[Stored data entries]
━━━━━━
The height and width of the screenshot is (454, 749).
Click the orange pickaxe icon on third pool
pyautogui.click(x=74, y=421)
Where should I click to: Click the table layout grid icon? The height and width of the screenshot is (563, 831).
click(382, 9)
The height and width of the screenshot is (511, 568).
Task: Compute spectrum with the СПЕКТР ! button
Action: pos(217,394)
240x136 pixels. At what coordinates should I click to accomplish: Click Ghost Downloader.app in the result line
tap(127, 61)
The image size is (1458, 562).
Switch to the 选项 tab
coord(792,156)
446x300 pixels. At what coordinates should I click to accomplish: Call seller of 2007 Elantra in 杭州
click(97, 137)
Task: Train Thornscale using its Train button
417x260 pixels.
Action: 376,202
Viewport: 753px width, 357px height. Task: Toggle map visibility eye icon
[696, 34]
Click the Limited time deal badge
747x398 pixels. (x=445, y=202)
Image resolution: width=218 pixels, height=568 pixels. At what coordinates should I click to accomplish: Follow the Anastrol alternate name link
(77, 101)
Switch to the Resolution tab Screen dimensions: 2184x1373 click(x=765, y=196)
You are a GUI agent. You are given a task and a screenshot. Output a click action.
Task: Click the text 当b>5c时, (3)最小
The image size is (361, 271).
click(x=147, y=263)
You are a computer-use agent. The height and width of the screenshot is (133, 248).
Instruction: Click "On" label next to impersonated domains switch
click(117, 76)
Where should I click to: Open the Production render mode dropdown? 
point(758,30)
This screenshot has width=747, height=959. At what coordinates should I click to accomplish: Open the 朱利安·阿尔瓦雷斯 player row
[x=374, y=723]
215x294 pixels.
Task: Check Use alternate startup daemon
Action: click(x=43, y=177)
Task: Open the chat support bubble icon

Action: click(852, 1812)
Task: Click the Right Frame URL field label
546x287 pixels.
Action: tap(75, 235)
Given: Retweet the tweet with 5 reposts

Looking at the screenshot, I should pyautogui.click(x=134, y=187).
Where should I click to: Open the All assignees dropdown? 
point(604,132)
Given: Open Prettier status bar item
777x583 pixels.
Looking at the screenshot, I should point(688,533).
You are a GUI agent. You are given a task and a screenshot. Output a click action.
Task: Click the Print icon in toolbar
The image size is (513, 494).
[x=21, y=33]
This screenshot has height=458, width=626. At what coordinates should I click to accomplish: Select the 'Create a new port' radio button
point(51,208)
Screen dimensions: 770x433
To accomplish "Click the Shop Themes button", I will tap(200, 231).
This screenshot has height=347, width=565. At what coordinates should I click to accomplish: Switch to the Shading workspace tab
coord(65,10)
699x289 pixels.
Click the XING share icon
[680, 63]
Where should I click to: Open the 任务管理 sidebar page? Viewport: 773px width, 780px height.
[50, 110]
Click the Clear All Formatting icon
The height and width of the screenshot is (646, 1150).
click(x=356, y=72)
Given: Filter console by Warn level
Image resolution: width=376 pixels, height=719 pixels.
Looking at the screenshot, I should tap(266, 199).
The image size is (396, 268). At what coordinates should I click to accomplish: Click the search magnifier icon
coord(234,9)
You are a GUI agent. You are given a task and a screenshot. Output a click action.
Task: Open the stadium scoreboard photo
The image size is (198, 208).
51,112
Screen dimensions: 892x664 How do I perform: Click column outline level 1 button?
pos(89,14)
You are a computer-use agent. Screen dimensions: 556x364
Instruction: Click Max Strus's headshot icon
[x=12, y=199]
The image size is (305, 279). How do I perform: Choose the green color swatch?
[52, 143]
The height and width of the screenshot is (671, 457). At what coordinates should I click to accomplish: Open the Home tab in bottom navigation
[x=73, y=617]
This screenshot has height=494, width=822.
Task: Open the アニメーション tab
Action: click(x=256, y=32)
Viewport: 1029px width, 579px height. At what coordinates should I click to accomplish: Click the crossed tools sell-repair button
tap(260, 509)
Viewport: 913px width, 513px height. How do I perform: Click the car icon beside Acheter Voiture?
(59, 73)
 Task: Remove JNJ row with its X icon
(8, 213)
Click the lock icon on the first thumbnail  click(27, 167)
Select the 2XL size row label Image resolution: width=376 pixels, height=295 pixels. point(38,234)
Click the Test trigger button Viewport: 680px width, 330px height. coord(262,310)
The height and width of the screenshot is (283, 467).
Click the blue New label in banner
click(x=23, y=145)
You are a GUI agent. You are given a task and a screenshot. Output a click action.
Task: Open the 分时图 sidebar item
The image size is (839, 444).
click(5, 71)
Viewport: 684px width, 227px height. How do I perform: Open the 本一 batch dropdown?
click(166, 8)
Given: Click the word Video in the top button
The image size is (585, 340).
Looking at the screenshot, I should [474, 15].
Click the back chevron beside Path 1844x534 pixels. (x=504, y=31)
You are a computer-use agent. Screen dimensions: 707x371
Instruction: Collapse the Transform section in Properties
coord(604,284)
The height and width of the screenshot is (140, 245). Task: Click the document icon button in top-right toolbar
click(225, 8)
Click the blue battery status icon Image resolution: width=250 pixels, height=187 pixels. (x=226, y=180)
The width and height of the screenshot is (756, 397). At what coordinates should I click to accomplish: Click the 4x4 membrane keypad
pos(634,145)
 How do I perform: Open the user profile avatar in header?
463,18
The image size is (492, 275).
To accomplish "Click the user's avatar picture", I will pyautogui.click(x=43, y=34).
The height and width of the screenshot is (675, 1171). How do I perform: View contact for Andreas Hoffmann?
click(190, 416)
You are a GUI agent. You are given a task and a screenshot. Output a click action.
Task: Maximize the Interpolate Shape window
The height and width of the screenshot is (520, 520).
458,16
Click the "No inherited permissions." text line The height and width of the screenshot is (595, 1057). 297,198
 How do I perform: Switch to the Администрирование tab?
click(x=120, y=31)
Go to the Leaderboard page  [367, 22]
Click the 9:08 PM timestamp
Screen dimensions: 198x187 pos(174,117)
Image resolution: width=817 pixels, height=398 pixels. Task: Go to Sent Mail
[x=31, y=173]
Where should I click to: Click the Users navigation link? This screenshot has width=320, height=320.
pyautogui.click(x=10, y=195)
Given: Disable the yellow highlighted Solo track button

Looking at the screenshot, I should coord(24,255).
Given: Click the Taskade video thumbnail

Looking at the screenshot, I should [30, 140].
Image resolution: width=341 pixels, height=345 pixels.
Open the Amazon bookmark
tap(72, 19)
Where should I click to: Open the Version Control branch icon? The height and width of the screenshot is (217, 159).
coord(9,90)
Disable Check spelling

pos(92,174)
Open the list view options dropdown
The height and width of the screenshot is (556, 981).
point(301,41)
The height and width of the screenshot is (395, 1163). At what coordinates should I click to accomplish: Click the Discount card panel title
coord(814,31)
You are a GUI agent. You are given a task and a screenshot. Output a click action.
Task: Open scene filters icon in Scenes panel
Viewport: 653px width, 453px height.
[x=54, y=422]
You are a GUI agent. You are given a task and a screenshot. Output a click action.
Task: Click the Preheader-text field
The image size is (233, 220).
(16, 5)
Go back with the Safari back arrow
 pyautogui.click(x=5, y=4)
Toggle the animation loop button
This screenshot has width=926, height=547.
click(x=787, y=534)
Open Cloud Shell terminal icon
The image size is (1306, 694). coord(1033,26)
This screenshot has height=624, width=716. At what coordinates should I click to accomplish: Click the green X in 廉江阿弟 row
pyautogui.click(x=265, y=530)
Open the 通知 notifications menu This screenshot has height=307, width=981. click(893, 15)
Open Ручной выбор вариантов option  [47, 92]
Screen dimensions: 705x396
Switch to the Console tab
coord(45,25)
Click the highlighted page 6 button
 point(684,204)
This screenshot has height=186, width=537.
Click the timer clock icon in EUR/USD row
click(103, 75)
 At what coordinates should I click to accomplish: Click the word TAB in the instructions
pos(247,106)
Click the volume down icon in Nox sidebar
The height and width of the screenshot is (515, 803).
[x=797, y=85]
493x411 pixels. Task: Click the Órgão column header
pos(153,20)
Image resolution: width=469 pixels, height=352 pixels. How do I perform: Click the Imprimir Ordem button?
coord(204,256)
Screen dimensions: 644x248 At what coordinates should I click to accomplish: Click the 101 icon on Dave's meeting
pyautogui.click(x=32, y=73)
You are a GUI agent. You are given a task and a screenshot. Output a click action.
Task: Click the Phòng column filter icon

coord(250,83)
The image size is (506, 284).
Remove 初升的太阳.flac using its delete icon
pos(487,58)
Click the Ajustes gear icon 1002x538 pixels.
━━━━━━
— YOUR GOAL —
Every line that holds the word "field" should be copied from the records above.

— TASK OUTPUT —
Task: Click the Right Frame URL field label
Task: Click the Preheader-text field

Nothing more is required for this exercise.